• [EXERCISE REQUIREMENTS]: Reproduce the records that follow exactly as they are written.

Start of DATA LISTING

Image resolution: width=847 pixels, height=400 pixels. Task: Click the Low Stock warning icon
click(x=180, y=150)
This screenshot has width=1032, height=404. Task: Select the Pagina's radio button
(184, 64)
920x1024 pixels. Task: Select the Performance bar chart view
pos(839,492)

End of DATA LISTING

• [WRITTEN ANSWER]:
Image resolution: width=847 pixels, height=400 pixels. Task: Click the Low Stock warning icon
click(x=180, y=150)
This screenshot has width=1032, height=404. Task: Select the Pagina's radio button
(184, 64)
920x1024 pixels. Task: Select the Performance bar chart view
pos(839,492)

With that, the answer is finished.